It seemed a simple request: store the system logs from our EC2 instances living in AWS. Seems pretty fundamental. After all, Amazon already provides an agent for shipping logs to their API. This should be a no-brainer. A slam-dunk!

Not so fast! Our instances run CoreOS, part of our Kubernetes infrastructure, and nothing was showing up. Need to get creative…

Things get interesting

On a more traditional Linux based system it would be a simple matter of running the CloudWatch agent which would tail one or more log files sending that information to AWS via the CloudWatch APIs.

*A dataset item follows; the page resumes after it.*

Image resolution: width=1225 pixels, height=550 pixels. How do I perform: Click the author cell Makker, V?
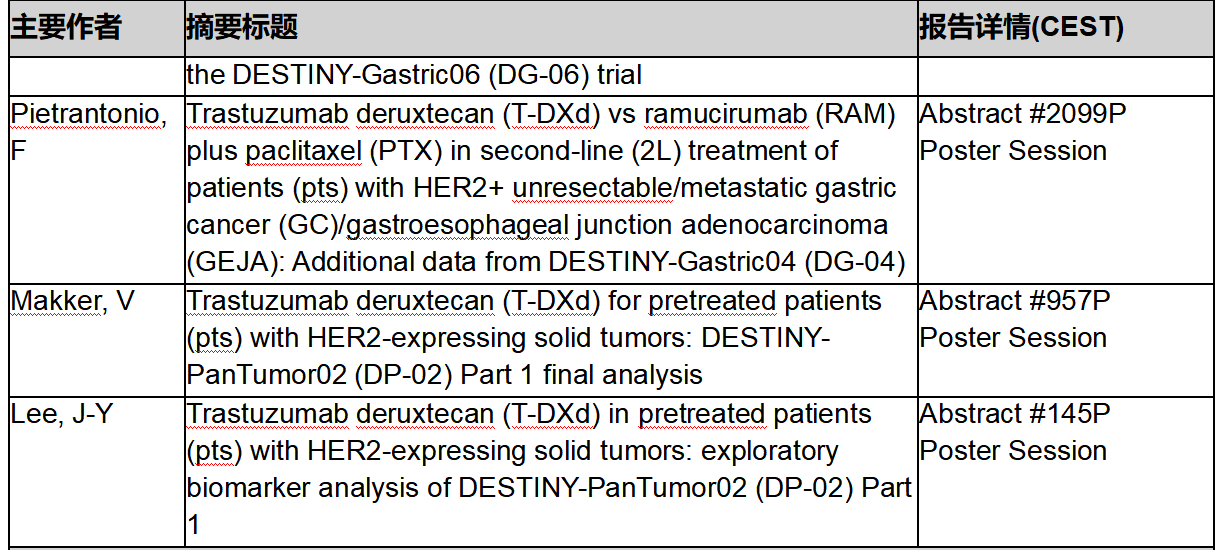(72, 301)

CoreOS is a minimal OS designed for running containers and it comes with Docker pre-installed as a systemd service. This, along with its focus on security and reliability, is a large part on why we choose CoreOS for running our Kubernetes Infrastructure - more on this in a future blog post. As part of this minimal design, CoreOS does not provide a package management system, like yum or apt, and does not come with a traditional syslog daemon.

Accessing the logs

If you’re familiar with CoreOS you will know that CoreOS uses systemd's logging system journald for managing logs. The journald daemon stores the log information in a binary format. A quick look at the docs for journald and journald.conf shows some configuration options - none of which gave us access to the logs in a format required. CoreOS does provide the journalctl utility for accessing the machine’s journal/logs.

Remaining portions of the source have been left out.